Monday, May 28, 2012
Seven tips to survive Going Google
Michigan is going Google in 2012. A few of us migrated from existing IT systems at the University of Michigan in January, and so have been living the Google dream, but needing to still work with our colleagues who are still using legacy systems for email, documents, calendars, etc. I've seen some of the complaints people have had as they have moved to Google, and I can also see some of the future problems ahead. You can save yourself and your colleagues hours of frustration by following a few simple rules. And so I present the tech@icpsr survival guide to Going Google.
One, stop organizing your email. You don't need to spend your time that way any longer. The only reason you needed to do that in the old world was that you had a low quota for storage (and so kept moving folders off of the mail server and on to local storage) and you have a bad search. Now you have plenty of storage and a great search.
Two, stop asking people when they are available via email. Look at the shared calendar. If you cannot see the person's calendar, tell them to fix the access controls. And if they won't, then make them schedule the meeting instead.
Three, never, ever download a Google Doc and start editing it in Microsoft Office. Once you move the document out of Google Docs and into Office you break sharing, introduce odd formatting, make it difficult or impossible to fold the changes back into Google Docs, and commit other crimes against documents.
Four, do not send documents as attachments. Make a Google Doc. Share it with your collaborators or readers. Do not fill up their Gmail allocation with your documents.
Five, use Chat for the quick stuff. Got a quick question? Need a real-time response? Stop using email. Got a long question? Do not need a real-time response. Use email. Long chats are just as bad as 4-minute voice mails.
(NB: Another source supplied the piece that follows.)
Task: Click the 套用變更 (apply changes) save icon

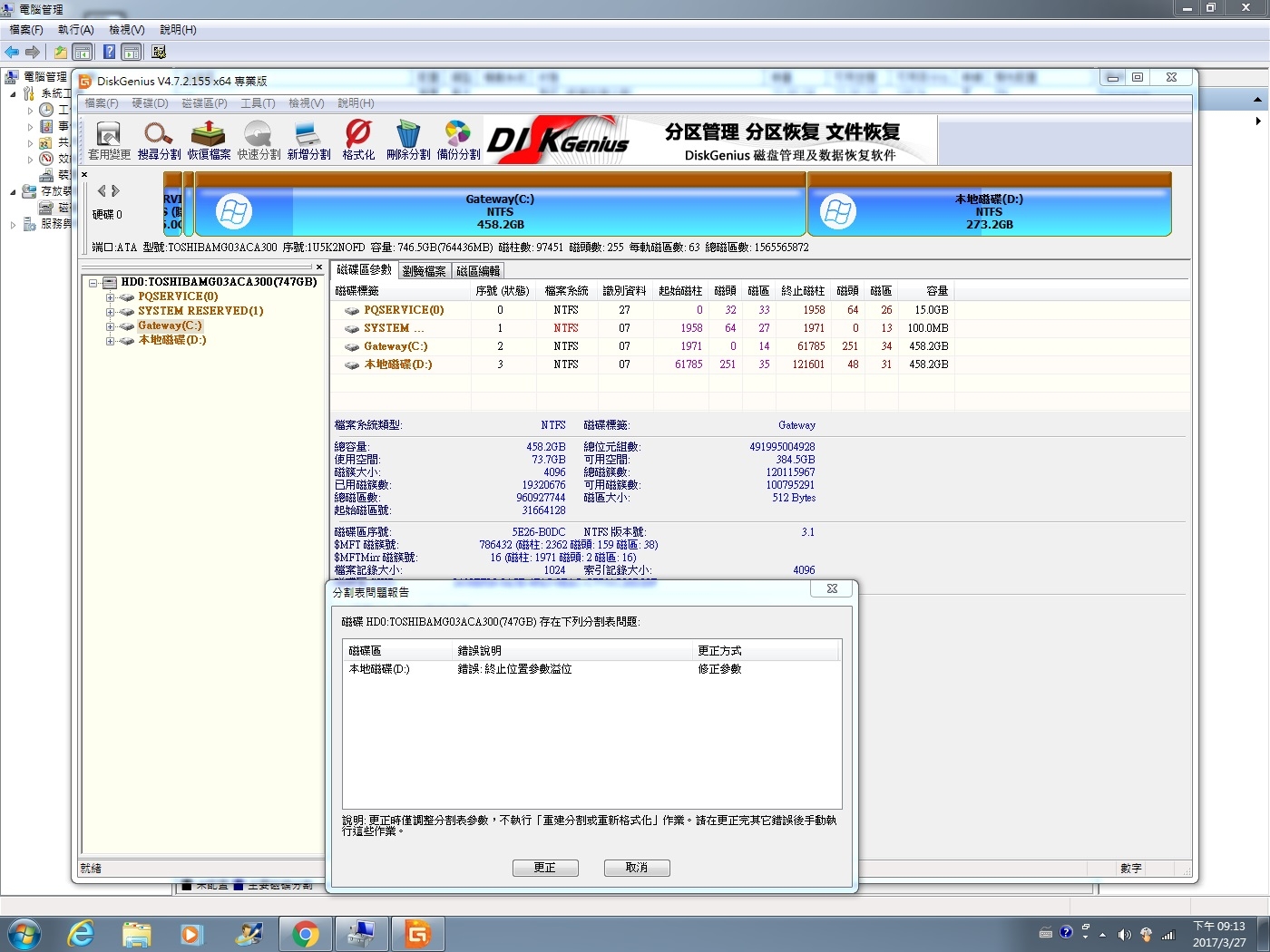Action: coord(109,141)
Six, stop doing THAT in email. If you find yourself encountering barrier after barrier trying to execute a business process via Gmail, it is likely that email is simply the wrong solution. Need a shared archive of email? Use a Google Group. Need a help desk, ticketing, or request system? Use Footprints or JIRA or any one of many open source or hosted solutions. Need a place to share and edit a catalog of information? Use a Google Site. Many of the Gmail-related headaches I've seen on campus are caused when people are trying to use email as a substitute for a more complex business process.
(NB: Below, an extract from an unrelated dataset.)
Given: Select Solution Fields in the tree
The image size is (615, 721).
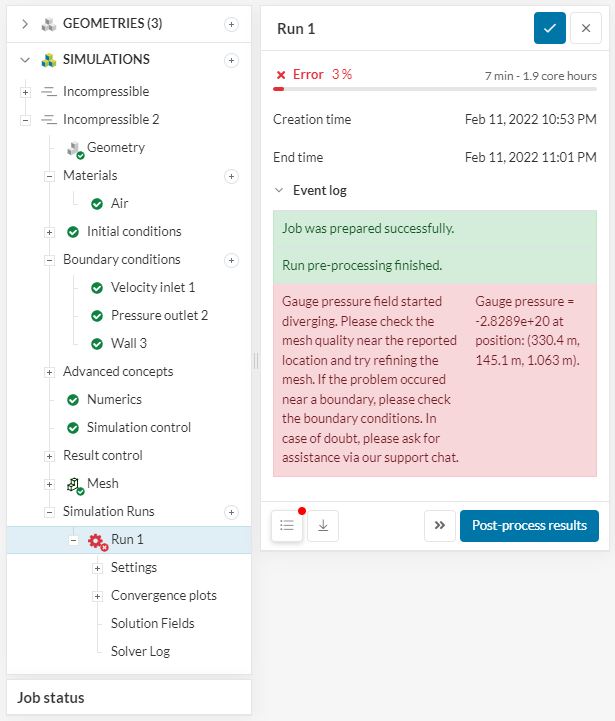Looking at the screenshot, I should pos(152,623).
Seven, get a personnel email address NOW. My experience is that it is always risky to rely upon an employer or a telecom to supply your email. People who were using their @umich.edu email address for personnel use and using their @department.umich.edu for work are now in a pinch at UMich. The @umich.edu address is necessarily becoming the one for work use, and they are now scrambling. Don't wait, go get a personnel Gmail or Yahoo or Hotmail or other email address and mail account today.